Problem to solve:
From the citation for the oral history excerpt on poverty and isolation, list each collection, library, and university it names, giving each one only once.
--- Selected excerpt ---
Isolation of poverty inhibits local awareness

The physical and social isolation of high poverty black neighborhoods cause few Arkansan whites to notice and help alleviate economic disparities. Brewer exposes the persistent stigma attached to low-income people, acknowledging local whites' oblivion to the institutional racial struggles of blacks as a bulwark to meaningful racial change.

Citing this Excerpt

Oral History Interview with Vivion Lenon Brewer, October 15, 1976. Interview G-0012. Southern Oral History Program Collection (#4007) in the Southern Oral History Program Collection, Southern Historical Collection, Wilson Library, University of North Carolina at Chapel Hill.

Full Text of the Excerpt

IVION LENON BREWER:
For the first time in their lives, the families who are occupying these recently built houses have running water they hadn't had at all. Many of them carried water for what to us would be a couple of blocks, you know. And if they had a pump in the yard, it froze in the winter, you know, and all of this. And yet, somehow or other, white people don't realize what this does to a family.
ELIZABETH JACOWAY:
That's right. That's right. I know that from my own experience. I know that I grew up thinking if black people wanted a better life, they would work to have it. And I had no understanding of the . . . Well, this shouldn't all be going on the tape (laughs) , but I had no understanding of what black people were up against.
VIVION LENON BREWER:
It might be good for it to go on, because it shows that even in your generation we have had this.
ELIZABETH JACOWAY:
Yes. Oh, yes. And among my friends in Little Rock now. Of course, I went away and had a series of very challenging experiences which opened my eyes. But among my friends who have stayed here, that has not happened. There haven't been
VIVION LENON BREWER:
And it's been interesting to me that Scott is really an isolated community. You can't imagine how I had to work to get anyone in Little Rock to come down to see, even.
--- Extracted entries ---
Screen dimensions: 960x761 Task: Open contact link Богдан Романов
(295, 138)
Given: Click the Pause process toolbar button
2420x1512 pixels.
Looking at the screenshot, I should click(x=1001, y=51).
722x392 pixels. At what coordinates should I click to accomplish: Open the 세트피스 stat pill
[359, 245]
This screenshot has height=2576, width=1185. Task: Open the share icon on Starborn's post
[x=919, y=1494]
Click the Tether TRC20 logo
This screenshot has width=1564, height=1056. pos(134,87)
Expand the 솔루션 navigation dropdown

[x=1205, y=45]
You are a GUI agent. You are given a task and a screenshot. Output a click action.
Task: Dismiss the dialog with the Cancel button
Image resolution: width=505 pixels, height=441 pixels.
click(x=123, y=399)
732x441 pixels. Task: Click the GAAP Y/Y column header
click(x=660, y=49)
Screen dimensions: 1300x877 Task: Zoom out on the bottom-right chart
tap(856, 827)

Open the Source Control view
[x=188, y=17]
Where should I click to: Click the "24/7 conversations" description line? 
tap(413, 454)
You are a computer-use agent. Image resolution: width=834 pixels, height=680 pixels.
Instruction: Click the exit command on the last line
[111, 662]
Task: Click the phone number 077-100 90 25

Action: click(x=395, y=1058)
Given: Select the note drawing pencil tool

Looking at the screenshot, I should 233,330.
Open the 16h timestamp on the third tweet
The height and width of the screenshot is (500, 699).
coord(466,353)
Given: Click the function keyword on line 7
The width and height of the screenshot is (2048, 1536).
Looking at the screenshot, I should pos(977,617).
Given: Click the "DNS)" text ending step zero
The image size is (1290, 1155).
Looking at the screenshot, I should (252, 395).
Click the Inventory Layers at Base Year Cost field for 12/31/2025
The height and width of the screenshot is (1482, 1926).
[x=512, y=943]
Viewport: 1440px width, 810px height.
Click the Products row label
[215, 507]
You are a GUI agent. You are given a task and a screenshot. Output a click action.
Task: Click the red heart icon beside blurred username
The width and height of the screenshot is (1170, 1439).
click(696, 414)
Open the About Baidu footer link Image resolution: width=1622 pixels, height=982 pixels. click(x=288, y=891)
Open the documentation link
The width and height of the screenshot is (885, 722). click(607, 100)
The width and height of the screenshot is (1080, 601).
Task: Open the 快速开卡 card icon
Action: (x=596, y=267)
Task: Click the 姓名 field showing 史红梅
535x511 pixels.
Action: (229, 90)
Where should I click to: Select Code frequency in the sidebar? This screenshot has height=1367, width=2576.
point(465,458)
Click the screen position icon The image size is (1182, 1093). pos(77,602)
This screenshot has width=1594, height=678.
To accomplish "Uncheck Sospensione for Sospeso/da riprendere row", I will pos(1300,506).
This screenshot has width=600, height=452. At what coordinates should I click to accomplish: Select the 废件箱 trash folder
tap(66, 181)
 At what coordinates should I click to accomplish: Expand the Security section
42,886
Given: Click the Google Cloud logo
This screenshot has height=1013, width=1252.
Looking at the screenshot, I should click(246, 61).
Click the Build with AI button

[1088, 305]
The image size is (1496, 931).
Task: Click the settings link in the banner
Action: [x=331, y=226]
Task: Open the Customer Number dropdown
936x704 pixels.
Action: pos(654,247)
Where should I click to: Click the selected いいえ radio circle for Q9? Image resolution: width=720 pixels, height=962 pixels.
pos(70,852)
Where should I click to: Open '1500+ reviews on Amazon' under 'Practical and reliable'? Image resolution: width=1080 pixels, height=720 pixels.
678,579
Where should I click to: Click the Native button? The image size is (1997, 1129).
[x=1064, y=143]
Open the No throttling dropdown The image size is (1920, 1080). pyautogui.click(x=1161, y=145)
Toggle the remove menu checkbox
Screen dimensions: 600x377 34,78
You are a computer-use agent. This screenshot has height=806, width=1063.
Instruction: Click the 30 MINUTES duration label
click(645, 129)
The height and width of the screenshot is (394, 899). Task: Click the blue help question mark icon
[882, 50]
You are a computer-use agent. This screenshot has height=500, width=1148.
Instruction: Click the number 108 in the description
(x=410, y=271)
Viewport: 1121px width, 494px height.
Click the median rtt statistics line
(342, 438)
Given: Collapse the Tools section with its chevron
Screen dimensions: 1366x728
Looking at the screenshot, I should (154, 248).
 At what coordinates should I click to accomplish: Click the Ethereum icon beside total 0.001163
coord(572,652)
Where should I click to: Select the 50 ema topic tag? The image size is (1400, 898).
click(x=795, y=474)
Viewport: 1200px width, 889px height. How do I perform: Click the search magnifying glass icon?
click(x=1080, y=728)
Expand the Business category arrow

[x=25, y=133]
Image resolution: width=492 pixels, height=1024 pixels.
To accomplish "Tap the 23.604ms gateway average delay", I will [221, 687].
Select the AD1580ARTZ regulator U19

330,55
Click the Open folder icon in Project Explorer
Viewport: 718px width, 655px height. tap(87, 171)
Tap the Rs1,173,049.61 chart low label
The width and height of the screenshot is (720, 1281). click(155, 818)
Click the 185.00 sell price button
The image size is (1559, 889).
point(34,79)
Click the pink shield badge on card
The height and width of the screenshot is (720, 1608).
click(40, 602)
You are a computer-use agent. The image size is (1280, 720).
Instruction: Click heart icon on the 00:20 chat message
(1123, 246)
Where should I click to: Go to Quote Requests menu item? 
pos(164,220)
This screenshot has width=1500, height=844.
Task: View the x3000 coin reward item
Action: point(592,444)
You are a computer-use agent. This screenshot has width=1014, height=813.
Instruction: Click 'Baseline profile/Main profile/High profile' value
---
Exercise solution:
Southern Oral History Program Collection (#4007)
Southern Historical Collection
Wilson Library
University of North Carolina at Chapel Hill